> **Problem details**
Each line of the material, from the first through the one containing "has height=494, width=659.", is to be written out exactly.

%%

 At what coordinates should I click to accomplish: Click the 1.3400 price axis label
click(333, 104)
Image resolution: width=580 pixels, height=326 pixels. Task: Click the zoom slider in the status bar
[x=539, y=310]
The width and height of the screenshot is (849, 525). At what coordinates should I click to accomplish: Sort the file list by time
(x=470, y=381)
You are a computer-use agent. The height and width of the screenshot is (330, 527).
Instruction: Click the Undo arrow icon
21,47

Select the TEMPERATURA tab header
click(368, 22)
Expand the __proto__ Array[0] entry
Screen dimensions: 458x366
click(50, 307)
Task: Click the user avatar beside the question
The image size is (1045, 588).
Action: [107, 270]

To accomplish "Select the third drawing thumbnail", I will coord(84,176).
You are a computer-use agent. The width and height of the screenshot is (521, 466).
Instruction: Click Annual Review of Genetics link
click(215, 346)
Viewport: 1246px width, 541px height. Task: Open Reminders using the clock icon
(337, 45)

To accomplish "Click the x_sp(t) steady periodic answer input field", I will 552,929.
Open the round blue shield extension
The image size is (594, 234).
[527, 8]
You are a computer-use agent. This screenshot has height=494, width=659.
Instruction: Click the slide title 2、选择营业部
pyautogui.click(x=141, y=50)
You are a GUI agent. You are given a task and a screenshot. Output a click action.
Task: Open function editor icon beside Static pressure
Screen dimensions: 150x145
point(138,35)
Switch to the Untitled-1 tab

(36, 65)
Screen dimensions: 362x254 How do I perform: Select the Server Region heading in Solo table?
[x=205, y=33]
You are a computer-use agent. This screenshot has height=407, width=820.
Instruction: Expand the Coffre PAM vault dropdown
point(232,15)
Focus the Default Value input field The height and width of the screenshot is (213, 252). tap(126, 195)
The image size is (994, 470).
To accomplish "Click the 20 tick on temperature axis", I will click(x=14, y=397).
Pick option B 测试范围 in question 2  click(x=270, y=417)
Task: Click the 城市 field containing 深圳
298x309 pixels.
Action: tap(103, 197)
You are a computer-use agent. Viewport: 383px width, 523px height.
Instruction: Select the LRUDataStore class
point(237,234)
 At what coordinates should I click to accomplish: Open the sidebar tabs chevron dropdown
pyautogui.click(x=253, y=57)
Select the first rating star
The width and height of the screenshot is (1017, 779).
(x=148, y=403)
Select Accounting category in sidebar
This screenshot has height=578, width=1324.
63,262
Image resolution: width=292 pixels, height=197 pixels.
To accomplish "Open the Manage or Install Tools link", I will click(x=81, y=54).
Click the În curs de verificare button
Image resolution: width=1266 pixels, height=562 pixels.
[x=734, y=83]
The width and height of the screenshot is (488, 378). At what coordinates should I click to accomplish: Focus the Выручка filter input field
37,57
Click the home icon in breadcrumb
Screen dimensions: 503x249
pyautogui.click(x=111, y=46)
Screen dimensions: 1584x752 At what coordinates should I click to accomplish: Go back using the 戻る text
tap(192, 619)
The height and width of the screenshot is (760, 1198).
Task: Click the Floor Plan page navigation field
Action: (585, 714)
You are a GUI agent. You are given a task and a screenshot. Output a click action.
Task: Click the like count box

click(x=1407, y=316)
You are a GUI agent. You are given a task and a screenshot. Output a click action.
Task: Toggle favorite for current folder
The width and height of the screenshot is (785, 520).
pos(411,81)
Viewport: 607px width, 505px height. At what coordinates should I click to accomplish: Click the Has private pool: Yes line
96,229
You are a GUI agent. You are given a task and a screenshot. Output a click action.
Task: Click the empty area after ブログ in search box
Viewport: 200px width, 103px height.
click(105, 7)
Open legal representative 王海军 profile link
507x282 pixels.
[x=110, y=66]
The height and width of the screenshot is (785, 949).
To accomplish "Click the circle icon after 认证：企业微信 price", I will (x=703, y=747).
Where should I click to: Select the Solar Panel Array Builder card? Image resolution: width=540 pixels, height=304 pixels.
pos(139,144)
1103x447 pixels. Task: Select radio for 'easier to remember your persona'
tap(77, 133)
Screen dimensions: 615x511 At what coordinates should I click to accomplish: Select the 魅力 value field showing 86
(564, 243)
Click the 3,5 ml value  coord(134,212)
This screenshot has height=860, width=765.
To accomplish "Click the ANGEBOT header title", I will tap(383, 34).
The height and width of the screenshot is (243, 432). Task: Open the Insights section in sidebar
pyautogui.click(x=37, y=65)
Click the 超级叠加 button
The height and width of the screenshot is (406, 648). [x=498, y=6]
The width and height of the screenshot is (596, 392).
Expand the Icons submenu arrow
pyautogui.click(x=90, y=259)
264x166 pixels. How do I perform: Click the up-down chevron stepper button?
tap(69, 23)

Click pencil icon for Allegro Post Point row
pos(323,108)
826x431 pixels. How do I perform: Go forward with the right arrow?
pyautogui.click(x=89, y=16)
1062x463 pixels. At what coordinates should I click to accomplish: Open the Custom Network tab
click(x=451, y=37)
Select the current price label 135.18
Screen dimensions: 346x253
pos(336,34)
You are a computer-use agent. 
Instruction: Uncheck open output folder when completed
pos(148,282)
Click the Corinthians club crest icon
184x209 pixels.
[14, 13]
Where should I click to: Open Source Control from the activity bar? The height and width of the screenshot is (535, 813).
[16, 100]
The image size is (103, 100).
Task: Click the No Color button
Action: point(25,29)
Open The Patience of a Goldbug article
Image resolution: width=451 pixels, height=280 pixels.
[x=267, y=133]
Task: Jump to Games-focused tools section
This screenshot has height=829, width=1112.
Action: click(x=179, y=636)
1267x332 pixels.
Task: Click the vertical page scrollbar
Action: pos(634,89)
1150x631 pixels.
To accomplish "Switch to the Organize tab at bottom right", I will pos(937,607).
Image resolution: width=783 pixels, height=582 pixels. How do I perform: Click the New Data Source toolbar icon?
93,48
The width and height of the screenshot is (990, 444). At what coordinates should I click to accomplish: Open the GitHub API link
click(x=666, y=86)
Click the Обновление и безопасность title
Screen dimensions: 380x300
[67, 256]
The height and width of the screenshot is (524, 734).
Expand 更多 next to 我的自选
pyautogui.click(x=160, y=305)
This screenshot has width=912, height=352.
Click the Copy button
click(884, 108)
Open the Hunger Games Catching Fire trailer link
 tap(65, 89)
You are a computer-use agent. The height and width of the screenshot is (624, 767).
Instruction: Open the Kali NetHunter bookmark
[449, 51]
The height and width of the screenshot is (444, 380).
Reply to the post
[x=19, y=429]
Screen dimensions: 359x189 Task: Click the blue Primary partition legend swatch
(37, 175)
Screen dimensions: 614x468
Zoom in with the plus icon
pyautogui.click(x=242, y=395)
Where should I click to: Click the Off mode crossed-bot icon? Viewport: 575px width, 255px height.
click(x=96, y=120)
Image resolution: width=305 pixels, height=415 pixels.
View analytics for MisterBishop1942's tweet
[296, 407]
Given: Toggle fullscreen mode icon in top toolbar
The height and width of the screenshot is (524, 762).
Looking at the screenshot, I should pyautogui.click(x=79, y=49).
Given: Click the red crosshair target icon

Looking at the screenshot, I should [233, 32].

%%

> **Exercise output**
 At what coordinates should I click to accomplish: Click the 1.3400 price axis label
click(333, 104)
Image resolution: width=580 pixels, height=326 pixels. Task: Click the zoom slider in the status bar
[x=539, y=310]
The width and height of the screenshot is (849, 525). At what coordinates should I click to accomplish: Sort the file list by time
(x=470, y=381)
You are a computer-use agent. The height and width of the screenshot is (330, 527).
Instruction: Click the Undo arrow icon
21,47

Select the TEMPERATURA tab header
click(368, 22)
Expand the __proto__ Array[0] entry
Screen dimensions: 458x366
click(50, 307)
Task: Click the user avatar beside the question
The image size is (1045, 588).
Action: [107, 270]

To accomplish "Select the third drawing thumbnail", I will coord(84,176).
You are a computer-use agent. The width and height of the screenshot is (521, 466).
Instruction: Click Annual Review of Genetics link
click(215, 346)
Viewport: 1246px width, 541px height. Task: Open Reminders using the clock icon
(337, 45)

To accomplish "Click the x_sp(t) steady periodic answer input field", I will 552,929.
Open the round blue shield extension
The image size is (594, 234).
[527, 8]
You are a computer-use agent. This screenshot has height=494, width=659.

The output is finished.